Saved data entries
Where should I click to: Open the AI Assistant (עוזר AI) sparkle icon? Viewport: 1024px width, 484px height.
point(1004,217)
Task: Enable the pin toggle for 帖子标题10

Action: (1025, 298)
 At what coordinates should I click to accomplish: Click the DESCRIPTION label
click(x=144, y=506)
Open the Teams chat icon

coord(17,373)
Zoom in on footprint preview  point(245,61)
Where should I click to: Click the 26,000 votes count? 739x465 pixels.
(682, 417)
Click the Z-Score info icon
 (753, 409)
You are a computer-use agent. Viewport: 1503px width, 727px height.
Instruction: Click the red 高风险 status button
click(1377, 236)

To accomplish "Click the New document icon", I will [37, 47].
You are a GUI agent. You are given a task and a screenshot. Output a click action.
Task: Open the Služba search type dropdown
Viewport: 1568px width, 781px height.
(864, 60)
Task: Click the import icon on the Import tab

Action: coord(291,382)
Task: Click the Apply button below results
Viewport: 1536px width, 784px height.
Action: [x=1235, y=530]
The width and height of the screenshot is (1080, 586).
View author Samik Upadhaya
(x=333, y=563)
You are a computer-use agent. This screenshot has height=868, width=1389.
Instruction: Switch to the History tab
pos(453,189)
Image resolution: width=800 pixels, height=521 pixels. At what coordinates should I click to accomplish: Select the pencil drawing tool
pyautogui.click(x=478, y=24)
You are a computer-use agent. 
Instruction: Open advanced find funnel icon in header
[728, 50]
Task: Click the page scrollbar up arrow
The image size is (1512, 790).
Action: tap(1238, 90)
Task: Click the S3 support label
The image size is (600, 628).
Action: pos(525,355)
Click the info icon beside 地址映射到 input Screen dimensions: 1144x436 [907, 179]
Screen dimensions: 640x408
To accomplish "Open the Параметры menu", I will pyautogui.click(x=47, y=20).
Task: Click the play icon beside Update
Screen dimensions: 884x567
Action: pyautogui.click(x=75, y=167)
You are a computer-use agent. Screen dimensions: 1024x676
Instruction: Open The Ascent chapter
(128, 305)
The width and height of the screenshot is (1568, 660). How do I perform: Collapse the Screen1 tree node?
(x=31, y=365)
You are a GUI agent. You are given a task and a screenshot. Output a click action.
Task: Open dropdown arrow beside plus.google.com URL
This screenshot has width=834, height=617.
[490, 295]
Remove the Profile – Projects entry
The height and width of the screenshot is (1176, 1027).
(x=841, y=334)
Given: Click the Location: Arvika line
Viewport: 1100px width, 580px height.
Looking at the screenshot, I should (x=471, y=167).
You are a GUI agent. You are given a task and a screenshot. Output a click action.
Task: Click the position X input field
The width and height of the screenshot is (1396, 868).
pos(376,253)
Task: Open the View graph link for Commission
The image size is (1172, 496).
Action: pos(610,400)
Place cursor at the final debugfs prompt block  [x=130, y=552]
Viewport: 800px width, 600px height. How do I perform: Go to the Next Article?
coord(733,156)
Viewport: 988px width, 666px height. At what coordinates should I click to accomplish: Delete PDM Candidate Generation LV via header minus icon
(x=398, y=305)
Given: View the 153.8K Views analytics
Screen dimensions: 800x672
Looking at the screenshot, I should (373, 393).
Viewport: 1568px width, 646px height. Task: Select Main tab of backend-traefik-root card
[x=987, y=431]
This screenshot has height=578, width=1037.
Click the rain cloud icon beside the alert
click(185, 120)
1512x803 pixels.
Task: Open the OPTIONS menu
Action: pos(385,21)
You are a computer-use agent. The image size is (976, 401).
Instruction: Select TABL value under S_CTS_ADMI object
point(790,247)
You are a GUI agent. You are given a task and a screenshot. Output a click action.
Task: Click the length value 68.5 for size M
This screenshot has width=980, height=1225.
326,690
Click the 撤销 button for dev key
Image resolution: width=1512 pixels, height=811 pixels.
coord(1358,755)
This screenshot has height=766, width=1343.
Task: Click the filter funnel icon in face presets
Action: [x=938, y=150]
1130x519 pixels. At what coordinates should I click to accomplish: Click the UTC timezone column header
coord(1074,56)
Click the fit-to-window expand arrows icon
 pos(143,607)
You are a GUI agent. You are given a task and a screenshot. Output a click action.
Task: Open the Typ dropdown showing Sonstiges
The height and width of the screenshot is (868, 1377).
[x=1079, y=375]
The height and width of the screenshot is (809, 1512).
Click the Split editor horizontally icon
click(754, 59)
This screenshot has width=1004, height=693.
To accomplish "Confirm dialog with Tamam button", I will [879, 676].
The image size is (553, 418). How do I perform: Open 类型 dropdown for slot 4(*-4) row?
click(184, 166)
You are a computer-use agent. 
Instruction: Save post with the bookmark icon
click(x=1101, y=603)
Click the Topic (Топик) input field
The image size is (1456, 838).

TASK DIRECTIONS
Reproduce the material above, everything from the line containing "Where should I click to: Click" down to the line containing "pyautogui.click(x=478, y=24)", with 18 added to every number in the answer coordinates.

SOLUTION TO THE EXERCISE
Where should I click to: Click the 26,000 votes count? 739x465 pixels.
(700, 435)
Click the Z-Score info icon
 (771, 427)
You are a computer-use agent. Viewport: 1503px width, 727px height.
Instruction: Click the red 高风险 status button
click(1395, 254)

To accomplish "Click the New document icon", I will [55, 65].
You are a GUI agent. You are given a task and a screenshot. Output a click action.
Task: Open the Služba search type dropdown
Viewport: 1568px width, 781px height.
(882, 78)
Task: Click the import icon on the Import tab

Action: coord(309,400)
Task: Click the Apply button below results
Viewport: 1536px width, 784px height.
Action: [x=1253, y=548]
The width and height of the screenshot is (1080, 586).
View author Samik Upadhaya
(x=351, y=581)
You are a computer-use agent. This screenshot has height=868, width=1389.
Instruction: Switch to the History tab
pos(471,207)
Image resolution: width=800 pixels, height=521 pixels. At what coordinates should I click to accomplish: Select the pencil drawing tool
pyautogui.click(x=496, y=42)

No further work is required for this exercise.